Verfahrensgang
OVG für das Land NRW (Beschluss vom 26.05.1994; Aktenzeichen 7 A 1670/90) |
Tenor
Die Beschwerde des Klägers gegen die Nichtzulassung der Revision in dem Beschluß des Oberverwaltungsgerichts für das Land Nordrhein-Westfalen vom 26. Mai 1994 wird zurückgewiesen.
Der Kläger trägt die Kosten des Beschwerdeverfahrens.
Der Wert des Streitgegenstandes wird für das Beschwerdeverfahren auf 75 000 DM festgesetzt.
Gründe
Die auf sämtliche Gründe des § 132 Abs. 2 VwGO gestützte Beschwerde ist – zumindest – unbegründet. Der Senat kann offenlassen, ob die Voraussetzungen für eine öffentliche Zustellung des angefochtenen Beschlusses gegeben waren oder ob es dem Kläger verwehrt wäre, sich auf einen Zustellungsmangel zu berufen, weil er möglicherweise den Zugang des Beschlusses selbst vereitelt hat. Auf die Frage, ob die Beschwerde rechtzeitig eingelegt worden ist oder ob dem Beschwerdeführer, wenn er die Beschwerdefrist versäumt haben sollte, Wiedereinsetzung zu gewähren wäre, kommt es nicht an. Denn aus dem Beschwerdevorbringen ergibt sich jedenfalls kein Grund für eine Zulassung der Revision.
Die Frage, ob eine “temporäre Ungleichbehandlung” bei Abrißverfügungen über einen Zeitraum von fast zehn Jahren (oder mehr) gegen den Gleichbehandlungsgrundsatz des Art. 3 Abs. 1 GG verstoße, rechtfertigt die Zulassung der Revision nicht. Sie betrifft in erster Linie die Ausübung des bauordnungsrechtlichen Eingriffsermessens und gehört insoweit zum irrevisiblen Landesrecht. Soweit sie sich auf den Gleichheitssatz gemäß Art. 3 Abs. 1 GG bezieht, wird mit ihr zwar auch revisibles Bundesrecht angesprochen. Grundsätzliche Fragen stellen sich jedoch nicht. In der Rechtsprechung des Bundesverwaltungsgerichts ist wiederholt ausgeführt worden, daß das Willkürverbot bei jeder Ermessensausübung zu beachten ist und daß eine Behörde daher nicht ohne erkennbaren Grund unterschiedlich, systemwidrig oder planlos ihr Ermessen ausüben darf. Geklärt ist aber auch, daß dem polizeilichen Einschreiten Fälle, in denen noch nicht eingeschritten worden ist, nur ausnahmsweise dann entgegengehalten werden können, nämlich wenn es der Art des Einschreitens an jedem System fehlt, für diese Art des (auch zeitlichen) Vorgehens keinerlei einleuchtende Gründe sprechen und die Handhabung deshalb als willkürlich angesehen werden muß (Urteil vom 2. März 1973 – BVerwG 4 C 40.71 – DVBl 1973, 636 ≪639≫, m. w. N.). Die Bauaufsichtsbehörde darf sich also auch auf die Regelung von Einzelfällen beschränken, wenn sie hierfür sachliche Gründe, etwa – wie hier – die Auswahl eines “Musterfalls”, anzuführen vermag (vgl. Beschluß vom 19. Februar 1992 – BVerwG 7 B 106.91 – Buchholz 406.17 Nr. 37 = NVwZ-RR 1992, 360). Eine allgemeingültige zeitliche Grenze für ein unterschiedliches Vorgehen gegen baurechtswidrige Zustände ergibt sich aus dem verfassungsrechtlichen Gleichheitssatz nicht.

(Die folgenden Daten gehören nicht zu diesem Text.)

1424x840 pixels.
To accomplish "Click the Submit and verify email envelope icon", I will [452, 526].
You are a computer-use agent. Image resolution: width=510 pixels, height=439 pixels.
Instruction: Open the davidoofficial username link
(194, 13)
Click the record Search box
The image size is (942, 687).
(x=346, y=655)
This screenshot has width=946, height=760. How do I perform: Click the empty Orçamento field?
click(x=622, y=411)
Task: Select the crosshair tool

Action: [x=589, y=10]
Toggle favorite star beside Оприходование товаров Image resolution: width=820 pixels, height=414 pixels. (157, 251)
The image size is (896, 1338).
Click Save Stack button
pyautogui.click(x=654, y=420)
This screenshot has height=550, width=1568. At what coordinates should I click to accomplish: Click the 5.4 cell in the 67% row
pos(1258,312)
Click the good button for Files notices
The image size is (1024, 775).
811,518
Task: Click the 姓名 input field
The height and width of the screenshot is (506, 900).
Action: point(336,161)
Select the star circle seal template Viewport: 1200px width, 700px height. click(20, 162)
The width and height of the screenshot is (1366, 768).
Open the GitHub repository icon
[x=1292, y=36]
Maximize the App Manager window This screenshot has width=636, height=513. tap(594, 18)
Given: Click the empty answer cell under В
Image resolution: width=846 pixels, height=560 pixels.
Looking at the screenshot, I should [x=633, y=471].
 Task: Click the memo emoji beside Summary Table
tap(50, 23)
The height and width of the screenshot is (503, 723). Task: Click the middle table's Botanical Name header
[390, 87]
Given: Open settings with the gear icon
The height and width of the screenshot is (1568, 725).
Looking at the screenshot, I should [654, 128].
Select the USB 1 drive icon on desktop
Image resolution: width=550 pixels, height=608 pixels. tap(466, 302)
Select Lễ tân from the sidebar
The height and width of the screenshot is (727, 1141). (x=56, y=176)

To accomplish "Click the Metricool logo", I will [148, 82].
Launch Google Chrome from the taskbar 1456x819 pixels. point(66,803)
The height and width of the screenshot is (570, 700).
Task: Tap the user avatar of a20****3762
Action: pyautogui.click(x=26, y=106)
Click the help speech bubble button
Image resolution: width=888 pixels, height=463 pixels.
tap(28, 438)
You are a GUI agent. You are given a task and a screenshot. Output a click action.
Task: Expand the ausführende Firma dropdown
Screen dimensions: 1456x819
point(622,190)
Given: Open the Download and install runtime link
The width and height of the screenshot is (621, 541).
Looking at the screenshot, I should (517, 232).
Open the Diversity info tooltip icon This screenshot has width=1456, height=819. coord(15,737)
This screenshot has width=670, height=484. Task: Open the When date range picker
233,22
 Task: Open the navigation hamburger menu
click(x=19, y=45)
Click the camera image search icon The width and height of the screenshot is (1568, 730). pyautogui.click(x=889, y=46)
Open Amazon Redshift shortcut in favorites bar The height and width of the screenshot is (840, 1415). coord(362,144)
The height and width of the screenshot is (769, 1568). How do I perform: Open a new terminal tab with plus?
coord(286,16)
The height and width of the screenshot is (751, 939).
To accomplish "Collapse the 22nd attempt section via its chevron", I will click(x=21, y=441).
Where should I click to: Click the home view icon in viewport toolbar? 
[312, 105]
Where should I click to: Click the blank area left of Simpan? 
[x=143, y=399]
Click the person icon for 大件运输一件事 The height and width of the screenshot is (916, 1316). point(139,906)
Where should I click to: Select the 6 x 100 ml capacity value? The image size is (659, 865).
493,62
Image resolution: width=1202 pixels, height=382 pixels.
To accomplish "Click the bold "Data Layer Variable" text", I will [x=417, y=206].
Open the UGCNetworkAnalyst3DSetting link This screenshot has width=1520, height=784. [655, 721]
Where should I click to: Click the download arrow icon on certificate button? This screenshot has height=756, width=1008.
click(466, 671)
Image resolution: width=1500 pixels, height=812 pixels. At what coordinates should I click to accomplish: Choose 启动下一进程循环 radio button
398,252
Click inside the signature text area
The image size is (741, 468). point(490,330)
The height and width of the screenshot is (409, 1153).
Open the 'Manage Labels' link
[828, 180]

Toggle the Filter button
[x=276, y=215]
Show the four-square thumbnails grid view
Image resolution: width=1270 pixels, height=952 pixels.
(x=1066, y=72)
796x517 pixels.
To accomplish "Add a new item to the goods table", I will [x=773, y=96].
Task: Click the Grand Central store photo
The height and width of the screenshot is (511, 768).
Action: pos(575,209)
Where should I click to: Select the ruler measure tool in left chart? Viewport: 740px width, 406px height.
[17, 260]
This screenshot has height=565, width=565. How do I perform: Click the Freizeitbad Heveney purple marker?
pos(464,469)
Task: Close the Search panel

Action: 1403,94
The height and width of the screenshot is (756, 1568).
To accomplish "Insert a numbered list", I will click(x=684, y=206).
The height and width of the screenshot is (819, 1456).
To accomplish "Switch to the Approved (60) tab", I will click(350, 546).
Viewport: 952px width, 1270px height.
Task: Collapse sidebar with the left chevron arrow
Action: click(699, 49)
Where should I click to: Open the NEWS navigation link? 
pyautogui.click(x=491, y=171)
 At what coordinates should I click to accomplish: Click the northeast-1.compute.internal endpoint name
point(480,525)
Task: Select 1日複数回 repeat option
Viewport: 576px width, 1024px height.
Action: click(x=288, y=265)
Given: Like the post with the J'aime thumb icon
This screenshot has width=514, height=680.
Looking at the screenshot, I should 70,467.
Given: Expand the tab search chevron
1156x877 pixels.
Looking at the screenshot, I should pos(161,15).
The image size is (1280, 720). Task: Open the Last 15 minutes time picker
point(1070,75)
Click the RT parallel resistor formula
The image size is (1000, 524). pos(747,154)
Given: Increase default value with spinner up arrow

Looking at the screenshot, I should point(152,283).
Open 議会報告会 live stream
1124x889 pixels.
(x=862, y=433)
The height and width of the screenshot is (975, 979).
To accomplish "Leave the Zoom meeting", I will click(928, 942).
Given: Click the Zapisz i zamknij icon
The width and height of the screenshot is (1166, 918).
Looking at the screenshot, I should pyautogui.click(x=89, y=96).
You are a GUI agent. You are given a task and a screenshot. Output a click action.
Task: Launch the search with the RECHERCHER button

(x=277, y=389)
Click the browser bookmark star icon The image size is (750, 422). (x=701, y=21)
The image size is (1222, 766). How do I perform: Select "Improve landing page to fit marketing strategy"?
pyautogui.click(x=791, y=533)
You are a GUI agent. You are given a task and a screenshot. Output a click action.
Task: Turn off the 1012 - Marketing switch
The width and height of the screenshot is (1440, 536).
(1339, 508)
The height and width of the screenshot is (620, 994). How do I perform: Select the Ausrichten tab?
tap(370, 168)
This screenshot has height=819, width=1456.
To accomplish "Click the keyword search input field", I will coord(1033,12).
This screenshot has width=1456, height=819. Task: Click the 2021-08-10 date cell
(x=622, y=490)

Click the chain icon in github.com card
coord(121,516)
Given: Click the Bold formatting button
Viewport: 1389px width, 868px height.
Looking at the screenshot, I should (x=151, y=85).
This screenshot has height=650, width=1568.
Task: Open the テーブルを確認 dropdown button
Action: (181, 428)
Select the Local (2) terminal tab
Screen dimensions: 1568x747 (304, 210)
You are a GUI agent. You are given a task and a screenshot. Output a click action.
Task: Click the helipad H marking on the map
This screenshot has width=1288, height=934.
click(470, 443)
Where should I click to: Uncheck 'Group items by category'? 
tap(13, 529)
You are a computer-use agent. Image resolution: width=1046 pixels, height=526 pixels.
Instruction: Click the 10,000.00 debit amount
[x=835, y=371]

Das Berufungsgericht ist auch nicht von dem genannten Beschluß vom 19. Februar 1992 (a.a.O.) abgewichen. Es führt vielmehr ausdrücklich aus, daß der Beklagte nach einem Konzept vorgegangen sei, welches sicherstelle, daß andere Bauherren nicht bessergestellt würden als der Kläger. Wenn die Beschwerde das von den Vorinstanzen gebilligte Konzept als nicht sachgerecht ansieht, kritisiert sie lediglich die Rechtsanwendung im Einzelfall; eine Divergenz im Sinne von § 132 Abs. 2 Nr. 2 VwGO wird hiermit nicht geltend gemacht. Die Frage, ob eine Abrißverfügung über einen Teil eines Gebäudes mit einem – nicht auf § 176 BauGB gestützten – Baugebot verbunden werden darf, könnte im vorliegenden Verfahren nicht geklärt werden. Zwar ist dem Kläger aufgegeben worden, näher bezeichnete Anbauten abzureißen und den ursprünglichen (genehmigten) Zustand wiederherzustellen. Die Vorinstanzen haben darin jedoch kein Baugebot gesehen, sondern die Anordnung ausschließlich als eine Beseitigungsanordnung gewertet. Auf der Grundlage dieser den Senat gemäß § 137 Abs. 2 VwGO bindenden Auslegung stellt sich die als rechtsgrundsätzlich bezeichnete Frage nicht. Deshalb scheidet auch eine Abweichung von dem Beschluß des Senats vom 3. August 1989 – BVerwG 4 B 70.89 – (Buchholz 406.11 § 175 BauGB Nr. 1 = NVwZ 1990, 60) aus, weil dieser zu einem Baugebot nach § 39 b BBauG/§ 176 BauGB ergangen ist. Im übrigen wäre es zunächst eine Frage des irrevisiblen Landesrechts, ob die Bauaufsichtsbehörde zur Herstellung baurechtmäßiger Zustände bestimmte Reparatur-, Instandsetzungs- oder Wiederherstellungsarbeiten anordnen darf; eine die Auslegung des Bundesrechts betreffende Frage hierzu wird in der Beschwerde nicht aufgezeigt.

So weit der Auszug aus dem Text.